(Collected data entries)
####################

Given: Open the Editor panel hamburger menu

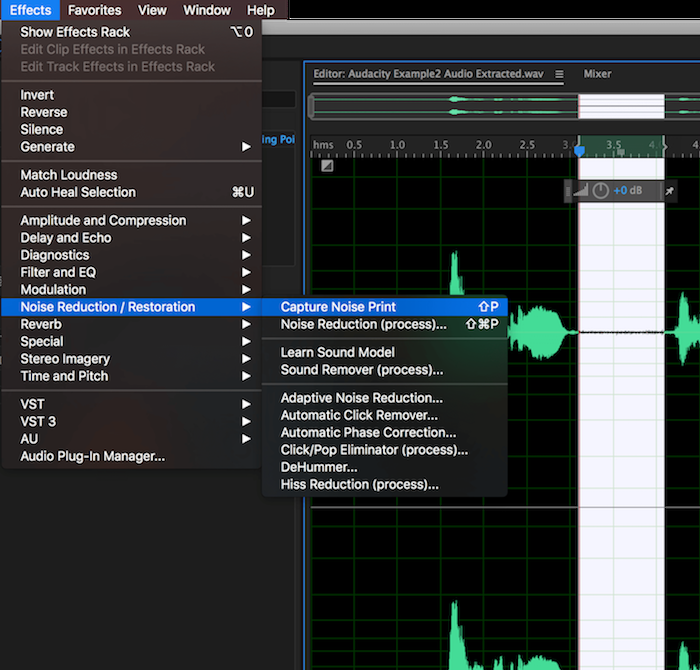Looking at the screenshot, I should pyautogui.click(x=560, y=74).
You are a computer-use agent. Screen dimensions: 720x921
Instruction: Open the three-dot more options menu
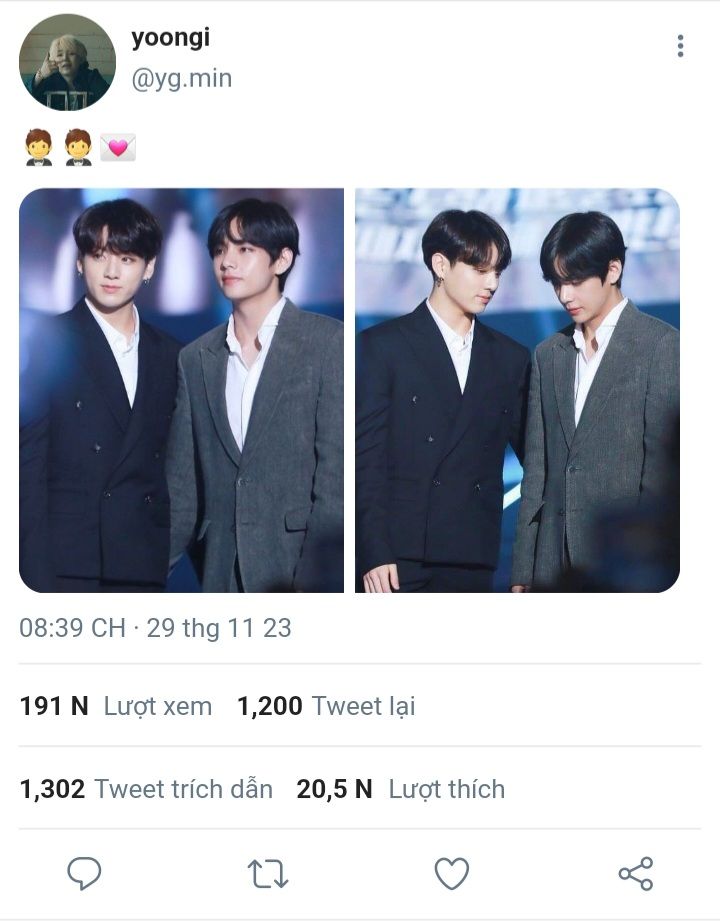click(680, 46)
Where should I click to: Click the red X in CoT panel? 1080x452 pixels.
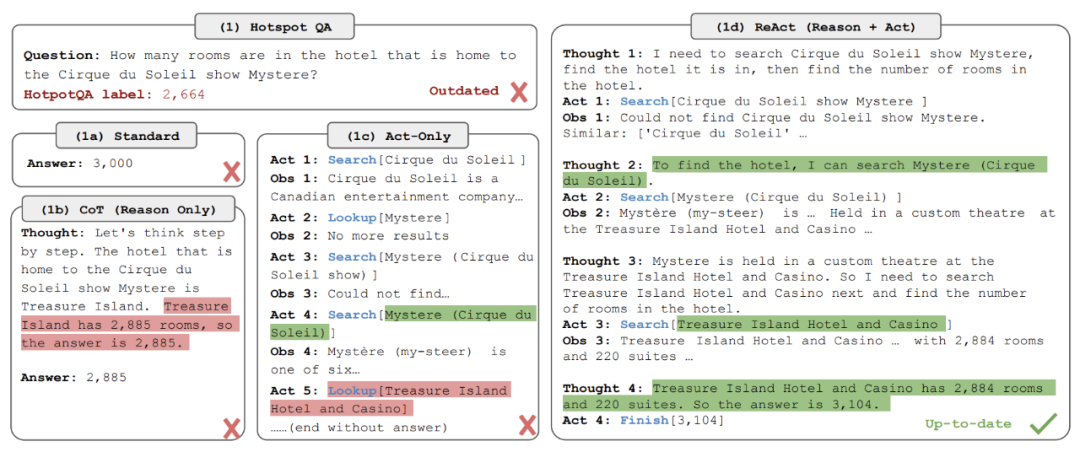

####################

> [Action item] Return each record exactly as given, excluding any image.

> [Finished task]
Given: Open the Editor panel hamburger menu

Looking at the screenshot, I should pyautogui.click(x=560, y=74).
You are a computer-use agent. Screen dimensions: 720x921
Instruction: Open the three-dot more options menu
click(680, 46)
Where should I click to: Click the red X in CoT panel? 1080x452 pixels.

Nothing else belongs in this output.